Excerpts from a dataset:
=-=-=
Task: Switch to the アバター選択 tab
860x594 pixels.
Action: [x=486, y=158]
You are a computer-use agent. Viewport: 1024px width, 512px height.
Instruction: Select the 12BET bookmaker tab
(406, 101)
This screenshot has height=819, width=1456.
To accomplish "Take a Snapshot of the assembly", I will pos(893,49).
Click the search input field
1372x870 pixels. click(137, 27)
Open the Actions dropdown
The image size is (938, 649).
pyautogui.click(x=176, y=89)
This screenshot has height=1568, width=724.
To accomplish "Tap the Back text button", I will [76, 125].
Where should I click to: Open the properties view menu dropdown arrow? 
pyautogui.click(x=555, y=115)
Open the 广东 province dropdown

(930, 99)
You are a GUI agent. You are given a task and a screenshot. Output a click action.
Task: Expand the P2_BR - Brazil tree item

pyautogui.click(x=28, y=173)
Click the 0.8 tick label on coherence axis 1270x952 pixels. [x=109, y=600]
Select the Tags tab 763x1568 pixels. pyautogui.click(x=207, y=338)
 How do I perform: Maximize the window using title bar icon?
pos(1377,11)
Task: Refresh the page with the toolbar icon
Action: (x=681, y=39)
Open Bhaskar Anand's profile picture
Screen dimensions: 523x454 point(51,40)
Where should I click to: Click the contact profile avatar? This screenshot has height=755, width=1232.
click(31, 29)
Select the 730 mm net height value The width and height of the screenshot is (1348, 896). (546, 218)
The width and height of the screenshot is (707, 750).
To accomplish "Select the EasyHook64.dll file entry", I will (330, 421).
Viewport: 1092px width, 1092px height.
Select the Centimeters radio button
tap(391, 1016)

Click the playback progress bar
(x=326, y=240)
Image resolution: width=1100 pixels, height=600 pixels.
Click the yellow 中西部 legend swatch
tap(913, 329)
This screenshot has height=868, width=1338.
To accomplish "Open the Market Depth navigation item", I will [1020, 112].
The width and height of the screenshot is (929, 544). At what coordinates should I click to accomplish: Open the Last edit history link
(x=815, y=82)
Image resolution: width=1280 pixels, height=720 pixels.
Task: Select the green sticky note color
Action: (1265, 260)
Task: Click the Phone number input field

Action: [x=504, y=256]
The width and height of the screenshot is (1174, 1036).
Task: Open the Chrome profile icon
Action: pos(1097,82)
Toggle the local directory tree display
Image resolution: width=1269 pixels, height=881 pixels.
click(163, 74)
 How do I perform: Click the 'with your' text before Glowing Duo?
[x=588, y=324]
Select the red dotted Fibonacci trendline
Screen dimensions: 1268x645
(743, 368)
=-=-=
WHAT IS REQUIRED: Above are the entries. Quote exactly the lines from the one bearing "Click the 0.8" through the one bearing "Select the 730".

RESULT OF THIS EXERCISE:
Click the 0.8 tick label on coherence axis 1270x952 pixels. [x=109, y=600]
Select the Tags tab 763x1568 pixels. pyautogui.click(x=207, y=338)
 How do I perform: Maximize the window using title bar icon?
pos(1377,11)
Task: Refresh the page with the toolbar icon
Action: (x=681, y=39)
Open Bhaskar Anand's profile picture
Screen dimensions: 523x454 point(51,40)
Where should I click to: Click the contact profile avatar? This screenshot has height=755, width=1232.
click(31, 29)
Select the 730 mm net height value The width and height of the screenshot is (1348, 896). (546, 218)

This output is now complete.